**** Data extract ****

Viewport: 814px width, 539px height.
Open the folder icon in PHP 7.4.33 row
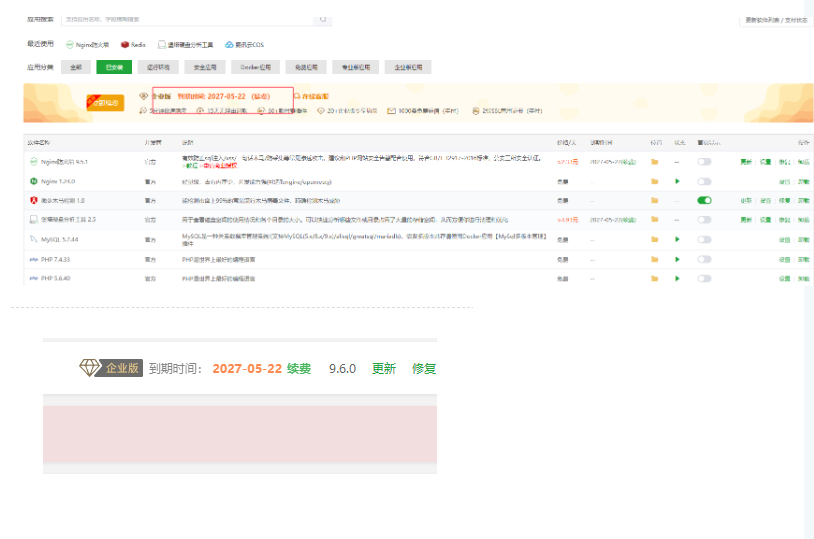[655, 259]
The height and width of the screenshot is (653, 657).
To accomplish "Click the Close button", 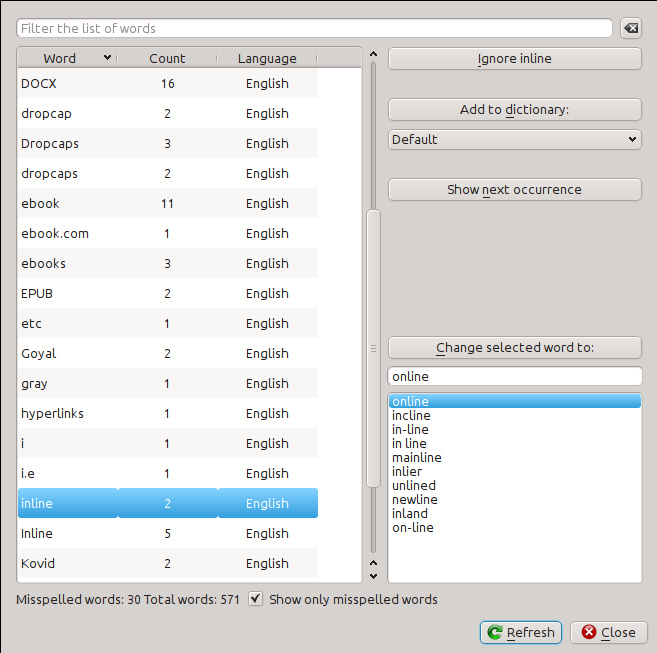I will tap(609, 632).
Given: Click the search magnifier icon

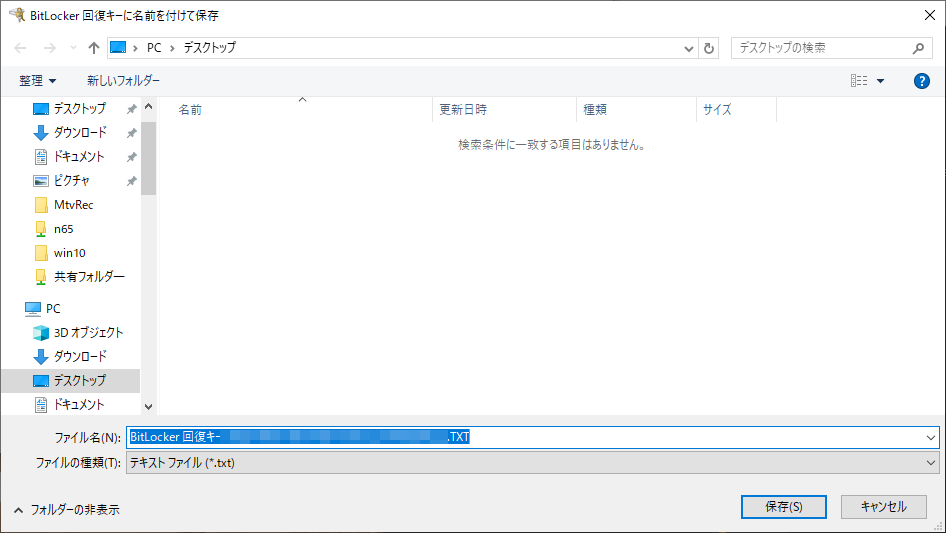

****
**** Data extract ****

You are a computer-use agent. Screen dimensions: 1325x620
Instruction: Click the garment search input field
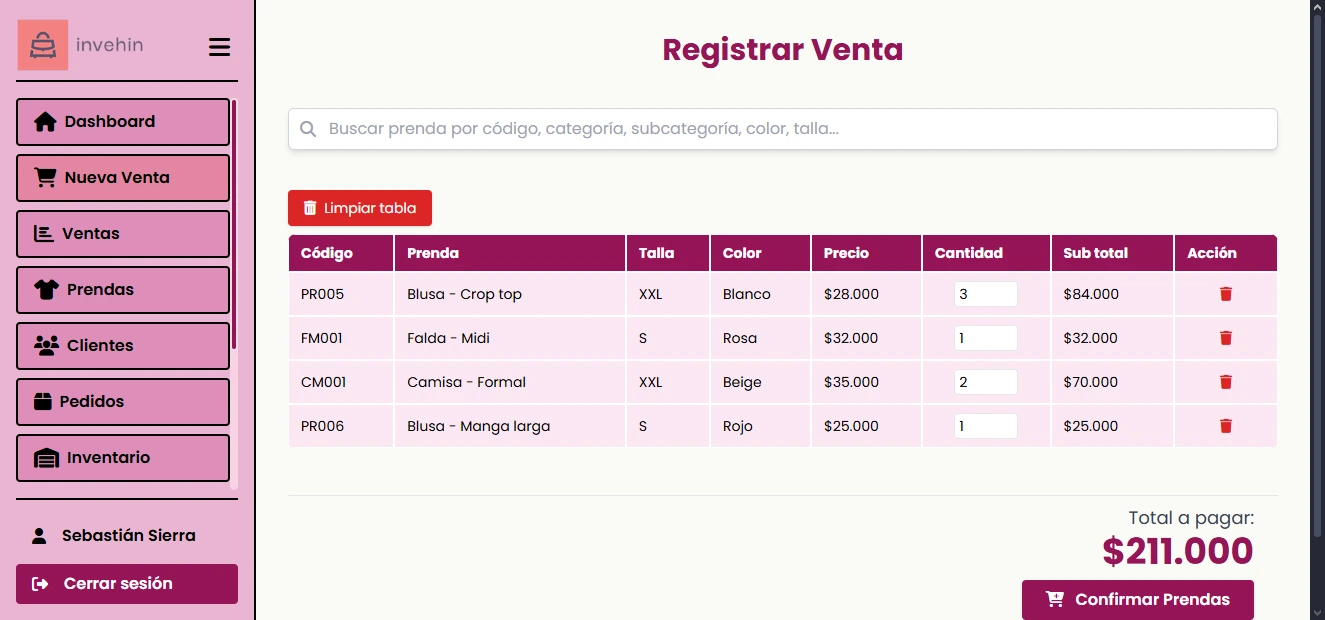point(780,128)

****
**** Data extract ****

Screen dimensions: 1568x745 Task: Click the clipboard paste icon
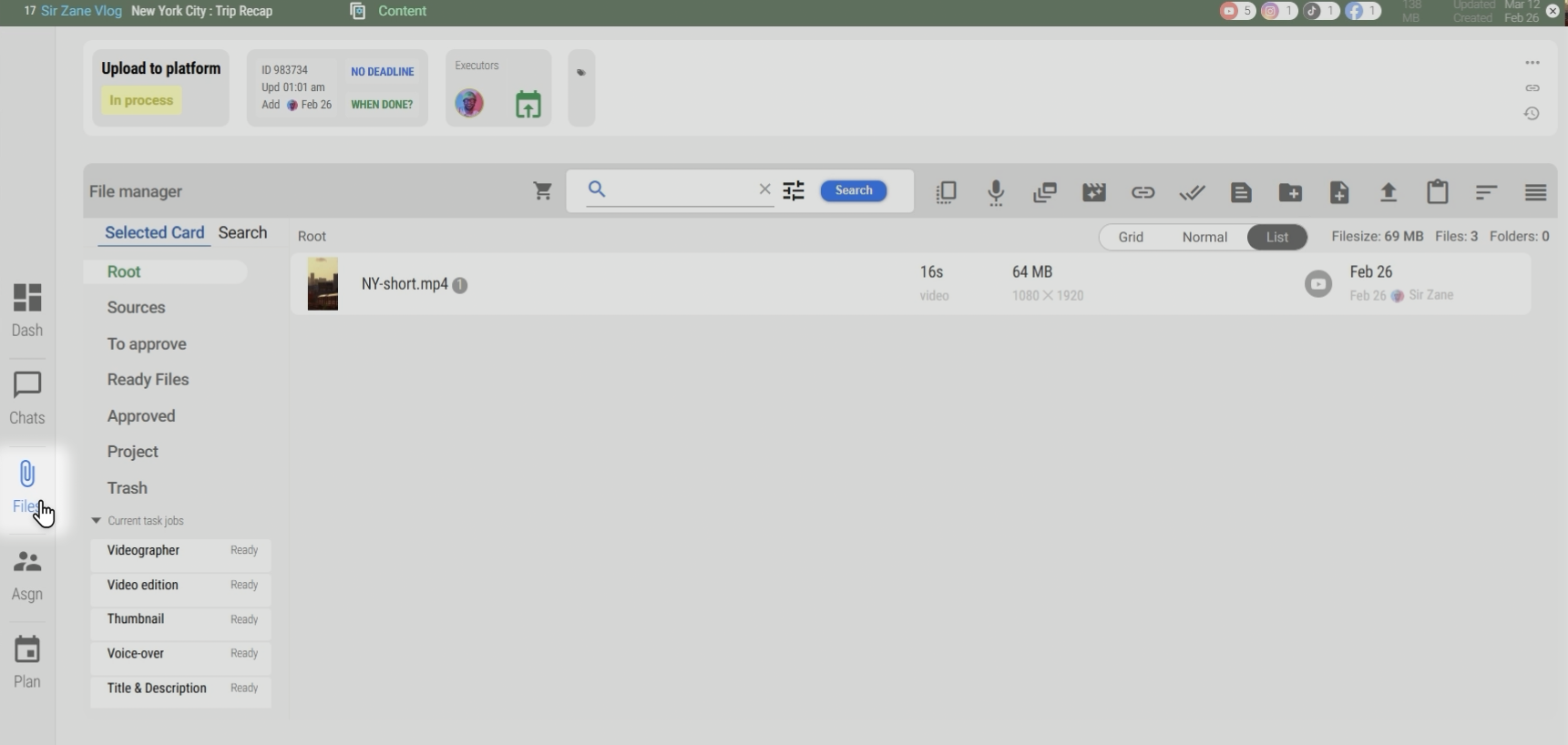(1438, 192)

****

• **Your objective**:
Print the lines starting with the line that contains "You are a computer-use" and going on through the line that contains "point(780,128)", leaving out the pictures.

• **Solved problem**:
You are a computer-use agent. Screen dimensions: 1325x620
Instruction: Click the garment search input field
point(780,128)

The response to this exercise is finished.